Records from a collection
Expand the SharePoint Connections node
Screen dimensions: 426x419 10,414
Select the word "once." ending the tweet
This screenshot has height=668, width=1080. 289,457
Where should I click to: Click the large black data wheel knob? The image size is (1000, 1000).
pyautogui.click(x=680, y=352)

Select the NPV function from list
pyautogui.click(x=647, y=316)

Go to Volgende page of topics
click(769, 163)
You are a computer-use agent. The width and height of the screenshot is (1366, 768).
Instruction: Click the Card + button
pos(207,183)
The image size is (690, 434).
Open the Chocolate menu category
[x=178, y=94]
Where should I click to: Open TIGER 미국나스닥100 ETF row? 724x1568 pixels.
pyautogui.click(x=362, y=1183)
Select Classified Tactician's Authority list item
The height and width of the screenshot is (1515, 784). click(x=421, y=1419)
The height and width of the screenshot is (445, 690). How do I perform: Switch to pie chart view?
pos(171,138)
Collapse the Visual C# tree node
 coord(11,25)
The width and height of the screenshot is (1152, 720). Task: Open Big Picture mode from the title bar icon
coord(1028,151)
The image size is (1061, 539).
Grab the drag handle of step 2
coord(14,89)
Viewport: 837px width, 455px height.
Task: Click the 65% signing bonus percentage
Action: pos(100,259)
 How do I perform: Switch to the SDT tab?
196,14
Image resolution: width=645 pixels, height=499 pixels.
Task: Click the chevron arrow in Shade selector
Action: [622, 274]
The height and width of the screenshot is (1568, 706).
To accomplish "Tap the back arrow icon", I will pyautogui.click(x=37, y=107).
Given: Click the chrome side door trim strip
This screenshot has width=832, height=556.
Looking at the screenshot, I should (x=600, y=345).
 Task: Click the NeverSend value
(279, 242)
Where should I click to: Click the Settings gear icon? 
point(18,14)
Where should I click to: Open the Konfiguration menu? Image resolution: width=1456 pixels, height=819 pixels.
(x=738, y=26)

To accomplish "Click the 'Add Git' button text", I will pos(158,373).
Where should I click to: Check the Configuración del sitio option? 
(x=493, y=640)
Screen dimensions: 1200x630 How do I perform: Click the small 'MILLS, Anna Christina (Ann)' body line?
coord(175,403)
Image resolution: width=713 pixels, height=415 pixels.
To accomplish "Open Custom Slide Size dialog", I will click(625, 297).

## What you have to do:
Reproduce the items above verbatim, from the line with "Select the NPV function from list" to the line with "pos(207,183)", including both of those lines.

## Exercise result:
Select the NPV function from list
pyautogui.click(x=647, y=316)

Go to Volgende page of topics
click(769, 163)
You are a computer-use agent. The width and height of the screenshot is (1366, 768).
Instruction: Click the Card + button
pos(207,183)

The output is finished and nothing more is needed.